**Document segment**
-.-.-

The input looks like (3x3 scanning window):

That’s easy to convert into binary form (the network only has 9 receptors in this case!).

I have two possible ways to train the network. Let’s name those ways “supervised” and “unsupervised”.

“Supervised” way - to control the network and give feedback as much a possible (fastest way).
“Unsupervised” way - make some set of simple “reflexes”, which gives the network initial actions and periodic feedback (slow, but an automated way).

Thus, the network would be able to learn to move the scanning window and receive sequences of input patterns. And to do some output and receive a feedback.

But what’s going on inside the network, how could it recognize anything?

First, the network is always trying to generalize. To activate all neurons and connect them together. That’s the really annoying thing The network has to receive negative feedback to eliminate wrong generalizations. Fortunately, after a while, it starts to correct its own mistakes by self-evaluation.
By generalization, the network connects those features, which represents similar objects (and leads to positive feedback). The generalization goes like this:

There is a pixel missing on the second image. Maybe it is noise or maybe the key difference. The network doesn’t know. It just connects it

The neurons I1, I2, I3 - input dots from the second picture (I2 is not an actual input, it is “imaginary”). The neurons O1 and O2 - represent situations (patterns) from previous two pictures. They activated together, so they become connected through neuron H1. Thus activation of neuron O1 will cause the activation of neuron O2.
Conventional neural networks do the same thing actually. Only they use other methods to do that.

Now, comes the hard one. Hierarchy, high-level representations and sequences are the same thing in the model. That’s not obvious, but it works. Let’s see:

Neurons I1, I2, I3 - first timestep of the sequence; the neuron O1 - represents the second timestep; the neuron H1 - the third timestep of the sequence; etc.
Neurons I1, I2, I3 - input features (dots); the neuron O1 - represents high-level feature (line); the neuron H1 represents even “higher” feature (robust line, regardless of noise); etc.

Don’t forget, that those recognized neurons (O1, O2) become the context for next timestep. The context makes a huge influence on activation of the next patterns (that’s like prediction in the HTM). And new input patterns continue to come. So, in real system representations from different levels mix up.

-.-.-

**Excerpted data**
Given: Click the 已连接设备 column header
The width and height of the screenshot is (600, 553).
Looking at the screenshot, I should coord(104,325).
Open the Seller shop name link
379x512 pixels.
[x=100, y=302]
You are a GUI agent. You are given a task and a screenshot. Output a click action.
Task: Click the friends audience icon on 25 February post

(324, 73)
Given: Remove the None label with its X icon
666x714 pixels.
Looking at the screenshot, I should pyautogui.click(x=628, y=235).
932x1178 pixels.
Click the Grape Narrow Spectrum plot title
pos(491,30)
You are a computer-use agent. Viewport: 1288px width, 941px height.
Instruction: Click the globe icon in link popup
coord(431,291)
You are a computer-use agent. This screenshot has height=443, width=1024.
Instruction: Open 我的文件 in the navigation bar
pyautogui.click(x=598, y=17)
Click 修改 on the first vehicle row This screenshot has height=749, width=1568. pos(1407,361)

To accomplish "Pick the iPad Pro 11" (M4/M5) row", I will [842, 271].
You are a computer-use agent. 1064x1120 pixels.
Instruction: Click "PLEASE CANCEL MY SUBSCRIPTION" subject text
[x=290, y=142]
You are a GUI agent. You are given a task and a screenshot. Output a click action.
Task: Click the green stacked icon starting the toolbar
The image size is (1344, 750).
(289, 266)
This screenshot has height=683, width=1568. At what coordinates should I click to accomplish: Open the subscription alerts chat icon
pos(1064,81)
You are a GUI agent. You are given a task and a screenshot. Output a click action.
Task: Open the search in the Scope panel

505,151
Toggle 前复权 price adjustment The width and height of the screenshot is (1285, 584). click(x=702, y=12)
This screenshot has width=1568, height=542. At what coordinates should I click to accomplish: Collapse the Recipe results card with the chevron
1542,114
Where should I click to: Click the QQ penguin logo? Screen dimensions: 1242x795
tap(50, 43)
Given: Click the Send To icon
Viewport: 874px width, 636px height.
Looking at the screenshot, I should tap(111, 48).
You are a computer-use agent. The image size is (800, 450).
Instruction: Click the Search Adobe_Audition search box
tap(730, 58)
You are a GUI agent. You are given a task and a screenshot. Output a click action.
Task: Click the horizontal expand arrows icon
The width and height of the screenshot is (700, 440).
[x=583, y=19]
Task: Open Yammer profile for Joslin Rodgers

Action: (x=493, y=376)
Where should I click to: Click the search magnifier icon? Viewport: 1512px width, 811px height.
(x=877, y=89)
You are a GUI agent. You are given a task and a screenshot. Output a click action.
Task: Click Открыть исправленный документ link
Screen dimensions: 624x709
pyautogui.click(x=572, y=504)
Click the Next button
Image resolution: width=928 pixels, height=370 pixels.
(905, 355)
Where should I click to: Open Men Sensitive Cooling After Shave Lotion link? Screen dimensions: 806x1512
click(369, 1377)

-.-.-

**Exercises to complete**
1 > Which neuron labels are named in the neural network post? List every one.
2 > Output the stretch of the neural network post from "I have two possible" through "receive a feedback.".
3 > Answer these questions from the neural network post:
(a) How many receptors does the network have in this case?
(b) Which of the two training ways is called the fastest?
(c) What kind of feedback does the network have to receive to eliminate wrong generalizations?

**The responses**
1 > I1, I2, I3, O1, O2, H1

2 >
I have two possible ways to train the network. Let’s name those ways “supervised” and “unsupervised”.

“Supervised” way - to control the network and give feedback as much a possible (fastest way).
“Unsupervised” way - make some set of simple “reflexes”, which gives the network initial actions and periodic feedback (slow, but an automated way).

Thus, the network would be able to learn to move the scanning window and receive sequences of input patterns. And to do some output and receive a feedback.

3 >
(a) 9
(b) The "supervised" way
(c) Negative feedback